Collected data entries
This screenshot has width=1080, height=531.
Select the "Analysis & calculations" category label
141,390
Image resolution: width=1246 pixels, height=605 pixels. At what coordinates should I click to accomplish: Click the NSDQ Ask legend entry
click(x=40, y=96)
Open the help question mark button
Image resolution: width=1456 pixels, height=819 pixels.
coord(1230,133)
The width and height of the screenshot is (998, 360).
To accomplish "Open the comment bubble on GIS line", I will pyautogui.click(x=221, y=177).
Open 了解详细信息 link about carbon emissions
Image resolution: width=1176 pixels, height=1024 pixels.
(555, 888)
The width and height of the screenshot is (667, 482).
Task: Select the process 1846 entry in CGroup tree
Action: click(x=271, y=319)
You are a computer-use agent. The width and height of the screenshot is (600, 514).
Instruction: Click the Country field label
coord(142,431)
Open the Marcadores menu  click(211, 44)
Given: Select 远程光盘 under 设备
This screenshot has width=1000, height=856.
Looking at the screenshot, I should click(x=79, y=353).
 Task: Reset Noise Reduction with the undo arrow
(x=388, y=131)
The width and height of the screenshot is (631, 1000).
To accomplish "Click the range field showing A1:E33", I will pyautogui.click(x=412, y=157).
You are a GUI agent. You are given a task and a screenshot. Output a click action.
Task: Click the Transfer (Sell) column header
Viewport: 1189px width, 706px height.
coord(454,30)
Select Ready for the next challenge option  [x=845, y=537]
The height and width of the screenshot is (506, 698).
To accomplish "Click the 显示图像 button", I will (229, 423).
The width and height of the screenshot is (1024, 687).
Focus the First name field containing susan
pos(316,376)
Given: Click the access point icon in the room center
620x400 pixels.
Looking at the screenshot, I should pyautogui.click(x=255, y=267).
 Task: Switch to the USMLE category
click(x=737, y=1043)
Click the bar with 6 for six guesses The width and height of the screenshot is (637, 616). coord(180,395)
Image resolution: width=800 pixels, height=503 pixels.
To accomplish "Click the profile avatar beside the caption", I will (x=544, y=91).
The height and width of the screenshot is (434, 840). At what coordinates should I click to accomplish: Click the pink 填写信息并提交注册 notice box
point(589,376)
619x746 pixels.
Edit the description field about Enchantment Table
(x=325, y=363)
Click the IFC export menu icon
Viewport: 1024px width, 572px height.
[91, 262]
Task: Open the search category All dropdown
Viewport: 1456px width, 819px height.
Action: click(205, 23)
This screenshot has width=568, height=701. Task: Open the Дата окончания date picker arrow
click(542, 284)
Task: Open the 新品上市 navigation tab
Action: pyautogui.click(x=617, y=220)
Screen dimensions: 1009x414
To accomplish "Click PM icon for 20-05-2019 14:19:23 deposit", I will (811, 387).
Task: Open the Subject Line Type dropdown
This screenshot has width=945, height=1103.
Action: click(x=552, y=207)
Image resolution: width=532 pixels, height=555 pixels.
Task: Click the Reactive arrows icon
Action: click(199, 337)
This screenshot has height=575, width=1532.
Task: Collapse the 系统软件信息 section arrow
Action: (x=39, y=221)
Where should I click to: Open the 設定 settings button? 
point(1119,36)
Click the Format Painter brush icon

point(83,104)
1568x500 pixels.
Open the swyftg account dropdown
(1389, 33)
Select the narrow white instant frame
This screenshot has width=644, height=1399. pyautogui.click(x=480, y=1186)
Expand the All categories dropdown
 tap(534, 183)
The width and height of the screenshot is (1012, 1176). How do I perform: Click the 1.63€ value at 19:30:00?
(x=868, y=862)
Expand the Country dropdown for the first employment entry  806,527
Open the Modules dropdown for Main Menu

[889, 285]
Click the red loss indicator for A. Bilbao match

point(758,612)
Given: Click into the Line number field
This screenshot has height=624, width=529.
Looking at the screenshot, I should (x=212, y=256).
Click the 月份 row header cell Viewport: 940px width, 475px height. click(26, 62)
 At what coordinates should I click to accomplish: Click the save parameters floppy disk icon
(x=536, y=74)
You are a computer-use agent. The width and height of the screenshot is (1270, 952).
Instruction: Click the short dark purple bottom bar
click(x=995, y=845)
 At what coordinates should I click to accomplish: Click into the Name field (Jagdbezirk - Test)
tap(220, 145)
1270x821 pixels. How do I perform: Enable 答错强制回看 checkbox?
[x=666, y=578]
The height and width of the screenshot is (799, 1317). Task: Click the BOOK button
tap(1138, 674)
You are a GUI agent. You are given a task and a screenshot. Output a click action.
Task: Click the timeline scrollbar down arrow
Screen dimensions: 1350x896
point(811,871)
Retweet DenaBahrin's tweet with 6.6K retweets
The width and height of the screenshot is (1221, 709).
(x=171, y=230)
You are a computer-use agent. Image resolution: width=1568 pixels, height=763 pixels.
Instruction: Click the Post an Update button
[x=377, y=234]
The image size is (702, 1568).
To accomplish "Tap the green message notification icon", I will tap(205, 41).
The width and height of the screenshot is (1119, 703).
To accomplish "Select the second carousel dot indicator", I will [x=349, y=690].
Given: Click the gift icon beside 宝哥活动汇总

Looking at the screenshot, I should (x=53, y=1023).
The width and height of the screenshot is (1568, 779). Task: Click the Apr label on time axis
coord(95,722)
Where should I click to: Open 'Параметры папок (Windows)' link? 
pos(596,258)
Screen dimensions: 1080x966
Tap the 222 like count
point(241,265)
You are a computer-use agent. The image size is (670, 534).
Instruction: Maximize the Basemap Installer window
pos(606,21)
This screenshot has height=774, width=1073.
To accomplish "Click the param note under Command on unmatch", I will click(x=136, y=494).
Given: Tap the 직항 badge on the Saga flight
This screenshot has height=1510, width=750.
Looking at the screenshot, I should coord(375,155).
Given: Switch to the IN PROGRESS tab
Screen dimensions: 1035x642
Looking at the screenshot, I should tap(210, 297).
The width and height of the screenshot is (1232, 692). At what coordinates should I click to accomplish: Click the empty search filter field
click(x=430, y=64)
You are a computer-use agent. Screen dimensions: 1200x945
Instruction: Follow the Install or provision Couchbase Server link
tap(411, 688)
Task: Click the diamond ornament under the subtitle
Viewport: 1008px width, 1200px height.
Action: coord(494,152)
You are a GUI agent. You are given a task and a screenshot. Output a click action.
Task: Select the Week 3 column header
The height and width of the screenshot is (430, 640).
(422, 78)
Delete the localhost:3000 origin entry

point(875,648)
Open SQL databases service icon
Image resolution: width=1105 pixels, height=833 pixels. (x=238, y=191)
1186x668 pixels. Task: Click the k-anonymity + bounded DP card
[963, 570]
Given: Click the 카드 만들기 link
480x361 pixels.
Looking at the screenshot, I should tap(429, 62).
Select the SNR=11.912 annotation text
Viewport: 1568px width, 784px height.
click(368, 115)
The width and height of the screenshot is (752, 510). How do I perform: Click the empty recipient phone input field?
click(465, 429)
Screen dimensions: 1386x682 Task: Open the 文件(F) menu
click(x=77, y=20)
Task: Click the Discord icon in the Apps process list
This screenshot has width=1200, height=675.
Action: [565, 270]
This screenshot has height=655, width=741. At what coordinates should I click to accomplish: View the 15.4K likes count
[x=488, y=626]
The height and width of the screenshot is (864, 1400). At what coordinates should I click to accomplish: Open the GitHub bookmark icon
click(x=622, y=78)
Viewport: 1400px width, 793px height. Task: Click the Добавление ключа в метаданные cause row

• _EXERCISE GOAL_: Repeat the full set of records exactly.

• _FINISHED TASK_:
This screenshot has width=1080, height=531.
Select the "Analysis & calculations" category label
141,390
Image resolution: width=1246 pixels, height=605 pixels. At what coordinates should I click to accomplish: Click the NSDQ Ask legend entry
click(x=40, y=96)
Open the help question mark button
Image resolution: width=1456 pixels, height=819 pixels.
coord(1230,133)
The width and height of the screenshot is (998, 360).
To accomplish "Open the comment bubble on GIS line", I will pyautogui.click(x=221, y=177).
Open 了解详细信息 link about carbon emissions
Image resolution: width=1176 pixels, height=1024 pixels.
(555, 888)
The width and height of the screenshot is (667, 482).
Task: Select the process 1846 entry in CGroup tree
Action: click(x=271, y=319)
You are a computer-use agent. The width and height of the screenshot is (600, 514).
Instruction: Click the Country field label
coord(142,431)
Open the Marcadores menu  click(211, 44)
Given: Select 远程光盘 under 设备
This screenshot has width=1000, height=856.
Looking at the screenshot, I should click(x=79, y=353).
 Task: Reset Noise Reduction with the undo arrow
(x=388, y=131)
The width and height of the screenshot is (631, 1000).
To accomplish "Click the range field showing A1:E33", I will pyautogui.click(x=412, y=157).
You are a GUI agent. You are given a task and a screenshot. Output a click action.
Task: Click the Transfer (Sell) column header
Viewport: 1189px width, 706px height.
coord(454,30)
Select Ready for the next challenge option  [x=845, y=537]
The height and width of the screenshot is (506, 698).
To accomplish "Click the 显示图像 button", I will (229, 423).
The width and height of the screenshot is (1024, 687).
Focus the First name field containing susan
pos(316,376)
Given: Click the access point icon in the room center
620x400 pixels.
Looking at the screenshot, I should pyautogui.click(x=255, y=267).
 Task: Switch to the USMLE category
click(x=737, y=1043)
Click the bar with 6 for six guesses The width and height of the screenshot is (637, 616). coord(180,395)
Image resolution: width=800 pixels, height=503 pixels.
To accomplish "Click the profile avatar beside the caption", I will (x=544, y=91).
The height and width of the screenshot is (434, 840). At what coordinates should I click to accomplish: Click the pink 填写信息并提交注册 notice box
point(589,376)
619x746 pixels.
Edit the description field about Enchantment Table
(x=325, y=363)
Click the IFC export menu icon
Viewport: 1024px width, 572px height.
[91, 262]
Task: Open the search category All dropdown
Viewport: 1456px width, 819px height.
Action: click(205, 23)
This screenshot has width=568, height=701. Task: Open the Дата окончания date picker arrow
click(542, 284)
Task: Open the 新品上市 navigation tab
Action: pyautogui.click(x=617, y=220)
Screen dimensions: 1009x414
To accomplish "Click PM icon for 20-05-2019 14:19:23 deposit", I will (811, 387).
Task: Open the Subject Line Type dropdown
This screenshot has width=945, height=1103.
Action: click(x=552, y=207)
Image resolution: width=532 pixels, height=555 pixels.
Task: Click the Reactive arrows icon
Action: click(199, 337)
This screenshot has height=575, width=1532.
Task: Collapse the 系统软件信息 section arrow
Action: (x=39, y=221)
Where should I click to: Open the 設定 settings button? 
point(1119,36)
Click the Format Painter brush icon

point(83,104)
1568x500 pixels.
Open the swyftg account dropdown
(1389, 33)
Select the narrow white instant frame
This screenshot has width=644, height=1399. pyautogui.click(x=480, y=1186)
Expand the All categories dropdown
 tap(534, 183)
The width and height of the screenshot is (1012, 1176). How do I perform: Click the 1.63€ value at 19:30:00?
(x=868, y=862)
Expand the Country dropdown for the first employment entry  806,527
Open the Modules dropdown for Main Menu

[889, 285]
Click the red loss indicator for A. Bilbao match

point(758,612)
Given: Click into the Line number field
This screenshot has height=624, width=529.
Looking at the screenshot, I should (x=212, y=256).
Click the 月份 row header cell Viewport: 940px width, 475px height. click(26, 62)
 At what coordinates should I click to accomplish: Click the save parameters floppy disk icon
(x=536, y=74)
You are a computer-use agent. The width and height of the screenshot is (1270, 952).
Instruction: Click the short dark purple bottom bar
click(x=995, y=845)
 At what coordinates should I click to accomplish: Click into the Name field (Jagdbezirk - Test)
tap(220, 145)
1270x821 pixels. How do I perform: Enable 答错强制回看 checkbox?
[x=666, y=578]
The height and width of the screenshot is (799, 1317). Task: Click the BOOK button
tap(1138, 674)
You are a GUI agent. You are given a task and a screenshot. Output a click action.
Task: Click the timeline scrollbar down arrow
Screen dimensions: 1350x896
point(811,871)
Retweet DenaBahrin's tweet with 6.6K retweets
The width and height of the screenshot is (1221, 709).
(x=171, y=230)
You are a computer-use agent. Image resolution: width=1568 pixels, height=763 pixels.
Instruction: Click the Post an Update button
[x=377, y=234]
The image size is (702, 1568).
To accomplish "Tap the green message notification icon", I will tap(205, 41).
The width and height of the screenshot is (1119, 703).
To accomplish "Select the second carousel dot indicator", I will [x=349, y=690].
Given: Click the gift icon beside 宝哥活动汇总

Looking at the screenshot, I should (x=53, y=1023).
The width and height of the screenshot is (1568, 779). Task: Click the Apr label on time axis
coord(95,722)
Where should I click to: Open 'Параметры папок (Windows)' link? 
pos(596,258)
Screen dimensions: 1080x966
Tap the 222 like count
point(241,265)
You are a computer-use agent. The image size is (670, 534).
Instruction: Maximize the Basemap Installer window
pos(606,21)
This screenshot has height=774, width=1073.
To accomplish "Click the param note under Command on unmatch", I will click(x=136, y=494).
Given: Tap the 직항 badge on the Saga flight
This screenshot has height=1510, width=750.
Looking at the screenshot, I should coord(375,155).
Given: Switch to the IN PROGRESS tab
Screen dimensions: 1035x642
Looking at the screenshot, I should tap(210, 297).
The width and height of the screenshot is (1232, 692). At what coordinates should I click to accomplish: Click the empty search filter field
click(x=430, y=64)
You are a computer-use agent. Screen dimensions: 1200x945
Instruction: Follow the Install or provision Couchbase Server link
tap(411, 688)
Task: Click the diamond ornament under the subtitle
Viewport: 1008px width, 1200px height.
Action: coord(494,152)
You are a GUI agent. You are given a task and a screenshot. Output a click action.
Task: Select the Week 3 column header
The height and width of the screenshot is (430, 640).
(422, 78)
Delete the localhost:3000 origin entry

point(875,648)
Open SQL databases service icon
Image resolution: width=1105 pixels, height=833 pixels. (x=238, y=191)
1186x668 pixels. Task: Click the k-anonymity + bounded DP card
[963, 570]
Given: Click the 카드 만들기 link
480x361 pixels.
Looking at the screenshot, I should tap(429, 62).
Select the SNR=11.912 annotation text
Viewport: 1568px width, 784px height.
click(368, 115)
The width and height of the screenshot is (752, 510). How do I perform: Click the empty recipient phone input field?
click(465, 429)
Screen dimensions: 1386x682 Task: Open the 文件(F) menu
click(x=77, y=20)
Task: Click the Discord icon in the Apps process list
This screenshot has width=1200, height=675.
Action: [565, 270]
This screenshot has height=655, width=741. At what coordinates should I click to accomplish: View the 15.4K likes count
[x=488, y=626]
The height and width of the screenshot is (864, 1400). At what coordinates should I click to accomplish: Open the GitHub bookmark icon
click(x=622, y=78)
Viewport: 1400px width, 793px height. Task: Click the Добавление ключа в метаданные cause row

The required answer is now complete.